Here's another question. Let's say a mall is composed entirely of pop up stores that close at the end of every month. These stores invariably ban visible minorities from using their services. Attempts to sue the stores fail, because the store no longer exists by the time you gather the information necessary to sue it. While the mall itself does not promote racial discrimination, it is impossible for visible minorities to shop at the mall.

Should the mall have an obligation to prevent discrimination by its tenants?

I would say "yes". In your bar example, it is still possible for a Catholic to get a drink at the bar. In the mall example, it is impossible for a minority to shop.

On Reddit, if it is impossible for someone to be Jewish or Israeli because they are banned on sight from most subreddits, that should be illegal.


> Here's another question. Let's say a mall is composed entirely of pop up stores that close at the end of every month. These stores invariably ban visible minorities from using their service

Again, this is already illegal because the stores are businesses and they can't deny service on the basis of protected class.
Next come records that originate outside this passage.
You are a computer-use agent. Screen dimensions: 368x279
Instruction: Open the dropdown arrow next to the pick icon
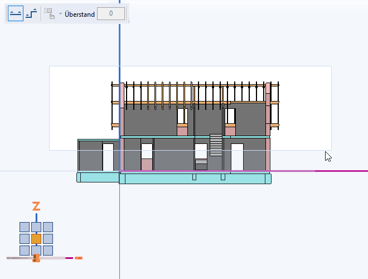click(60, 14)
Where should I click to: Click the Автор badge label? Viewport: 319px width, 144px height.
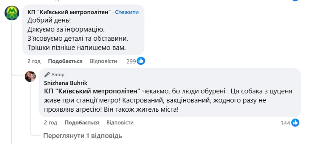58,75
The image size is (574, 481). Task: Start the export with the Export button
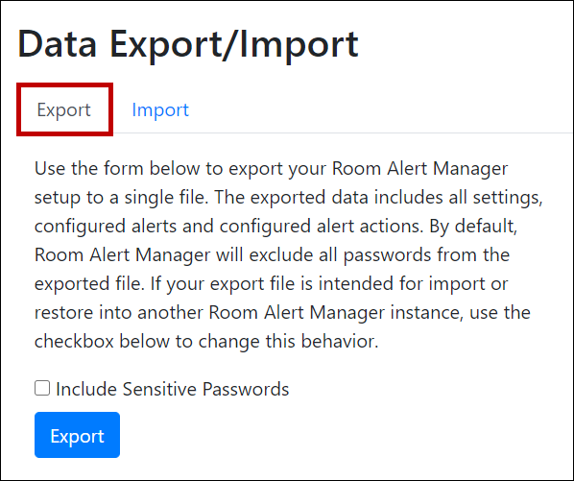point(77,435)
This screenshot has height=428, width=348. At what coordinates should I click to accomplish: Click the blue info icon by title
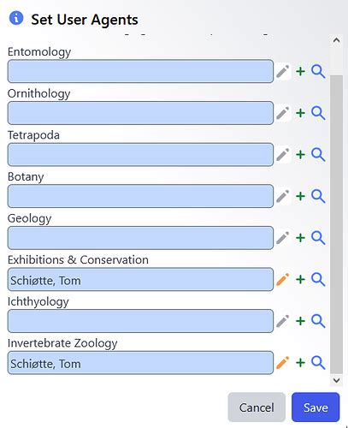point(16,18)
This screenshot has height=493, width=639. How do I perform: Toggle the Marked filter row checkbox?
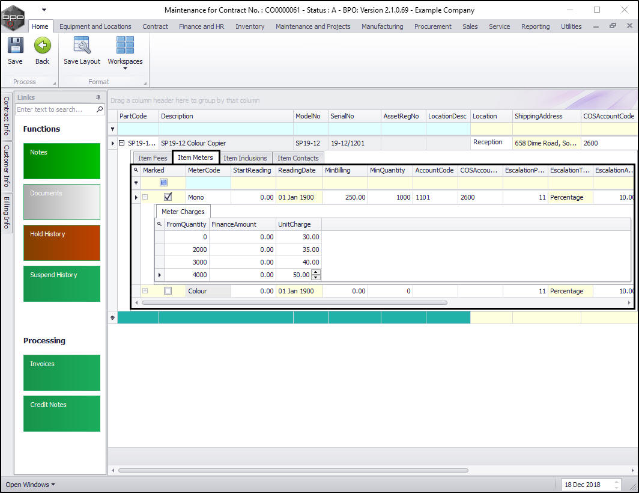163,182
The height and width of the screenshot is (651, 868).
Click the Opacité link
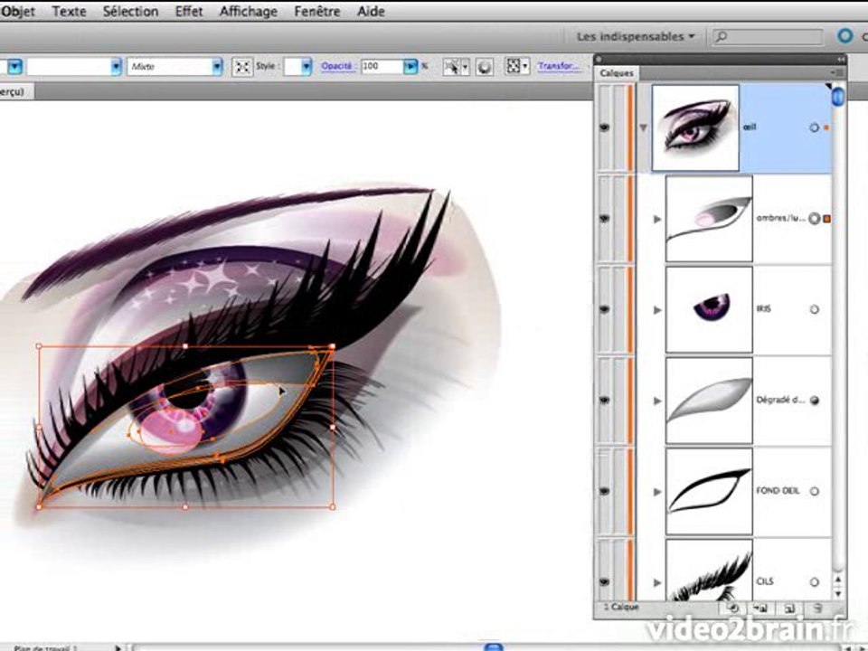coord(337,66)
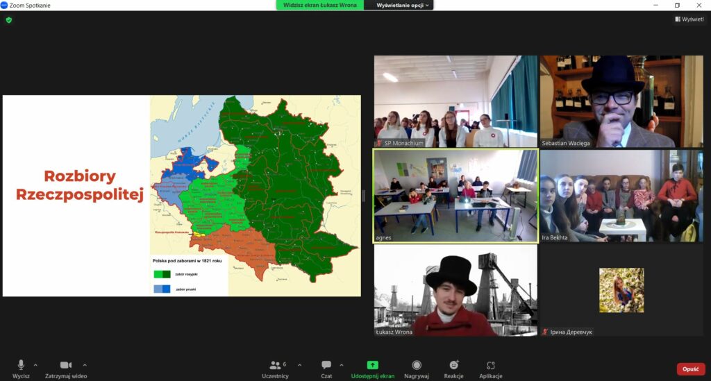Viewport: 711px width, 381px height.
Task: Open the Wyświetl view layout menu
Action: click(x=689, y=19)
The issue at hand is that the government cannot compel individual users to interact with other users. How would this work? You try to mute someone on Xbox Live and you get a popup, "Sorry, you've muted too many Catholics in the last month, you can't mute this player." Likewise, would Reddit force the moderators to allow posts and comments from previously banned users? And what would prevent their content from just getting downvoted to oblivion and being automatically hidden anyways?


It's a similar situation because the laws aren't enforceable against the pop-up stores in the same way you can't sue an anonymous subreddit moderator from being discriminatory.

> Likewise, would Reddit force the moderators to allow posts and comments from previously banned users?

In Reddit's case, moderators are using tools that automatically ban users that have activity in specific subreddits. It's not like it's hidden bias, the bans are obviously because of a person's religion.


Correct, and what's to keep users of the subreddit from tagging posters who've posted in the Israel subreddit and down voting them until they're hidden? There's no effective way to force users to interact with other users they don't want to interact with.


Reddit can (and sometimes does) control who can be, and who is a moderator.

So your distinction doesn't exist: This is effectively the business Reddit engaged in discrimination.

Plus when I read Reddit I'm not interacting with a moderator, I'm interacting with a business.

An actual analogous example would be if individual people use a tool to block anyone Jewish from seeing their comments and replying to them. It would be pretty racist of course, but not illegal. A subreddit though, is not the personal playing area of a moderator.


Reddit bans subreddits whose moderators do not remove content that breaks the ToS. They do not require that communities refrain from banning certain people or content. Basically, you can only get sanctioned by reddit as a moderator for not banning and removing content from your subreddit.

> A subreddit though, is not the personal playing area of a moderator.

Oh, yes. Yes it is.

Many of the better communities have well organized moderation teams. But plenty do not. And the worst offenders display the blunt reality that a subreddit is indeed the play thing of the top mod.